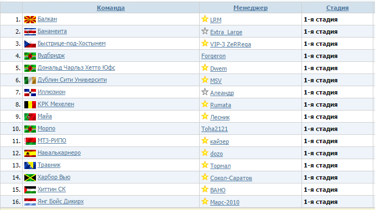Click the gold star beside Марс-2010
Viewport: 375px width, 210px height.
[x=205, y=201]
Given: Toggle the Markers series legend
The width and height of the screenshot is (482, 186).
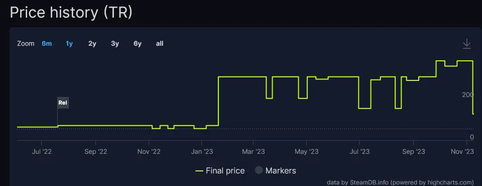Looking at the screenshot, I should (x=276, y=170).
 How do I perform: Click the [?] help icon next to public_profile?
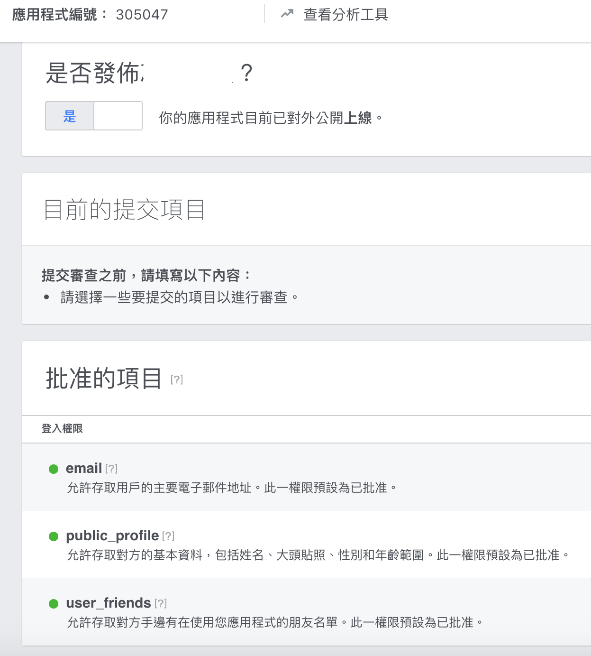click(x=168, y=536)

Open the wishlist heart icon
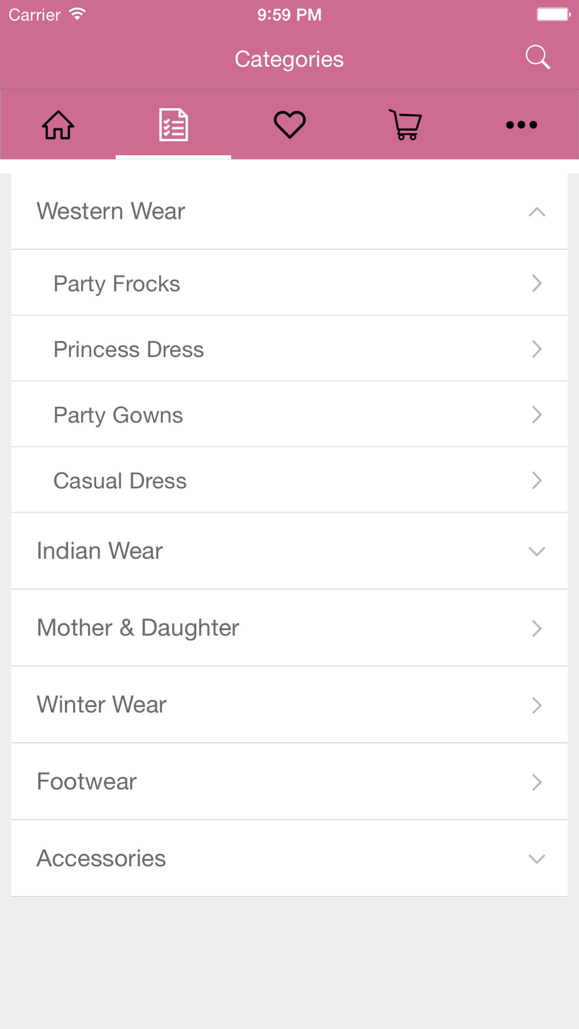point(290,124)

—————

[Written exercise]
Recast the rows above as a Markdown table with two columns, Number and Line, giving each non-blank line its own numbered entry and skipping blank lines. Leave the pictures out.

[Reply]
| Number | Line |
|---|---|
| 1 | Click the gold star beside Марс-2010 |
| 2 | Viewport: 375px width, 210px height. |
| 3 | [x=205, y=201] |
| 4 | Given: Toggle the Markers series legend |
| 5 | The width and height of the screenshot is (482, 186). |
| 6 | Looking at the screenshot, I should (x=276, y=170). |
| 7 |  How do I perform: Click the [?] help icon next to public_profile? |
| 8 | click(x=168, y=536) |
| 9 | Open the wishlist heart icon |
| 10 | point(290,124) |